» **Required action**
Those lines of the data that hold the word "Toggle" are to be copied out.

(Data to examine Opens)

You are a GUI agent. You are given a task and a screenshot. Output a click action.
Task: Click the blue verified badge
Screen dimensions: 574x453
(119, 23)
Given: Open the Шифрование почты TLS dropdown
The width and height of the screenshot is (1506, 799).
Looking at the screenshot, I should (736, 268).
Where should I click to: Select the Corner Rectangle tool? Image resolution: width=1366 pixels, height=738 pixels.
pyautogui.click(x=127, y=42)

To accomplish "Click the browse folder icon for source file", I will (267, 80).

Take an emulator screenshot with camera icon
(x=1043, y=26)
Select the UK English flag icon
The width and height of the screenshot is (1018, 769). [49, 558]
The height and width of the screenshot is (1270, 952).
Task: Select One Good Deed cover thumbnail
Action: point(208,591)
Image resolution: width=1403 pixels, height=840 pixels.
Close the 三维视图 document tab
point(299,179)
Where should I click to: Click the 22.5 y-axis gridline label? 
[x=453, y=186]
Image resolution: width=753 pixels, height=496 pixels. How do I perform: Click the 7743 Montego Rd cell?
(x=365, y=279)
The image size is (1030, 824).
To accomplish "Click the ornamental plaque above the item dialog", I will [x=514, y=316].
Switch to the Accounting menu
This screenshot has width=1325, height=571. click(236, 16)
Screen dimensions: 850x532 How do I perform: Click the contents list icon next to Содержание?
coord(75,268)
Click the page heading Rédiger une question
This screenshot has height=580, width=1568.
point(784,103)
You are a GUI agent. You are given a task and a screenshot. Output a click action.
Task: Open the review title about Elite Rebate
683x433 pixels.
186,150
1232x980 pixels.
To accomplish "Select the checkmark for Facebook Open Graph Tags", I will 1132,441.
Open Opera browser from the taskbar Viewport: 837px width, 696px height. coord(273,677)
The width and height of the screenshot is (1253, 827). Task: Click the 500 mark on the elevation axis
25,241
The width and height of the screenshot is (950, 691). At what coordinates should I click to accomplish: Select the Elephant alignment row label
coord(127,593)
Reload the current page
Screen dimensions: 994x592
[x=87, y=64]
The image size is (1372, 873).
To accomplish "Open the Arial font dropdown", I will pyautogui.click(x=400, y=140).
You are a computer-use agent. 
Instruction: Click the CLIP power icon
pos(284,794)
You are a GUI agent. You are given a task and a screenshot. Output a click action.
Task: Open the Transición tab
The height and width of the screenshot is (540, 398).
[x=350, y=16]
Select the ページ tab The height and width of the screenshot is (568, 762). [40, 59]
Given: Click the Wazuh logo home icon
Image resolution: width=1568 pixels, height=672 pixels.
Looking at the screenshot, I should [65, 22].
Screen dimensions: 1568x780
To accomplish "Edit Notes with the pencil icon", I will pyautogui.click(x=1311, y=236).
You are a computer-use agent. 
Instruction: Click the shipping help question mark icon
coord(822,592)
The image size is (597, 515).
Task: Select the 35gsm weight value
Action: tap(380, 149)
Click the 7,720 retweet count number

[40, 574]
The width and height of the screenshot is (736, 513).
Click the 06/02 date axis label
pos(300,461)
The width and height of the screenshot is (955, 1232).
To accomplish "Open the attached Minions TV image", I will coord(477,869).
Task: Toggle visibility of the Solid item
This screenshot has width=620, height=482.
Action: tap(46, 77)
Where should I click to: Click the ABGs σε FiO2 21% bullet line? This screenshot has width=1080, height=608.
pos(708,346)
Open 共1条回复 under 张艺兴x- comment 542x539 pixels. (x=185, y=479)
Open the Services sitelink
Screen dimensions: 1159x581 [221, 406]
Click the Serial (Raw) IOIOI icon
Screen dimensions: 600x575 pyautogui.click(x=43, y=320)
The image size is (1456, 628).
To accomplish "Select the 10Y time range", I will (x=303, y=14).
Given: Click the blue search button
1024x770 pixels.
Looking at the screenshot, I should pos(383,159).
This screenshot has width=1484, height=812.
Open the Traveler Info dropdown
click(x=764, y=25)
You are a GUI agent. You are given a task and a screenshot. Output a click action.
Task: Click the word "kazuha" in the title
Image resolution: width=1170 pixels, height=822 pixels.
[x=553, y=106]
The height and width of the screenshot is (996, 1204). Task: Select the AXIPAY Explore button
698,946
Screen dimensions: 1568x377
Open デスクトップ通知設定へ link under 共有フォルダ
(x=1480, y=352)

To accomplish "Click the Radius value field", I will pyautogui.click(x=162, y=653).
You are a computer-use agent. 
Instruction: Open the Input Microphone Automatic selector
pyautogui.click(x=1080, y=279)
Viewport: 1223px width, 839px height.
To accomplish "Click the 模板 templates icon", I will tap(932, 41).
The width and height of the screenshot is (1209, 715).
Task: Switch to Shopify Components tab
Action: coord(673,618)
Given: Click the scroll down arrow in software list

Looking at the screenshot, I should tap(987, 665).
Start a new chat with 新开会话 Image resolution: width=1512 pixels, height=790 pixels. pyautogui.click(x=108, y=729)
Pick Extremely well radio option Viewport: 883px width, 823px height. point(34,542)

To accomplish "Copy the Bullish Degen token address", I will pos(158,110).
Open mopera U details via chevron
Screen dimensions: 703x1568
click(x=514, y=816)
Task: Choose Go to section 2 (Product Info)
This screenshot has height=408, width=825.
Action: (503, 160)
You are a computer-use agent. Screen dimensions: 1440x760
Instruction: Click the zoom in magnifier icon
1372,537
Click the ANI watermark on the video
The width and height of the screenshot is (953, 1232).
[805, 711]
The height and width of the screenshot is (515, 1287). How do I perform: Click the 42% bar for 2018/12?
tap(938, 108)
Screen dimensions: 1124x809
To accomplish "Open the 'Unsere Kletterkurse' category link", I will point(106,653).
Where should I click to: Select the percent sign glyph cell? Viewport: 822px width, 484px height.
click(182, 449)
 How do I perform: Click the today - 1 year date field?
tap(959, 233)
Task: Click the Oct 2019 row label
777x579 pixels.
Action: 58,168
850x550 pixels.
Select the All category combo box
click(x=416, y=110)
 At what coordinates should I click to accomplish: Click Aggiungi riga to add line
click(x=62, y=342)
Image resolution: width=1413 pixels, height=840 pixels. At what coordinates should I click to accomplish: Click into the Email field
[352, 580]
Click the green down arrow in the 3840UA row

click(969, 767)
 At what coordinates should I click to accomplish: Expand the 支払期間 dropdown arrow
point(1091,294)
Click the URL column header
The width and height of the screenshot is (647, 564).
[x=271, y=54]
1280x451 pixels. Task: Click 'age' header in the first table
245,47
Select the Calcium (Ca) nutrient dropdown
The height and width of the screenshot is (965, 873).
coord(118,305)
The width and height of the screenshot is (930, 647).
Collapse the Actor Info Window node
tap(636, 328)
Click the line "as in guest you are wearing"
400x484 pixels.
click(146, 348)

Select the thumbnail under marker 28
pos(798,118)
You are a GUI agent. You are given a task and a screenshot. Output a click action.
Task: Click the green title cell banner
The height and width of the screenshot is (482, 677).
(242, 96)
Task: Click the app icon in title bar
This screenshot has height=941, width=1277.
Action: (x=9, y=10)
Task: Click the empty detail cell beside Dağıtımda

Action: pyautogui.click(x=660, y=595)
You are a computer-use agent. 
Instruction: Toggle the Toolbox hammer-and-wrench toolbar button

(Data to examine Closes)

» **Solution to the exercise**
Task: Toggle visibility of the Solid item
Instruction: Toggle the Toolbox hammer-and-wrench toolbar button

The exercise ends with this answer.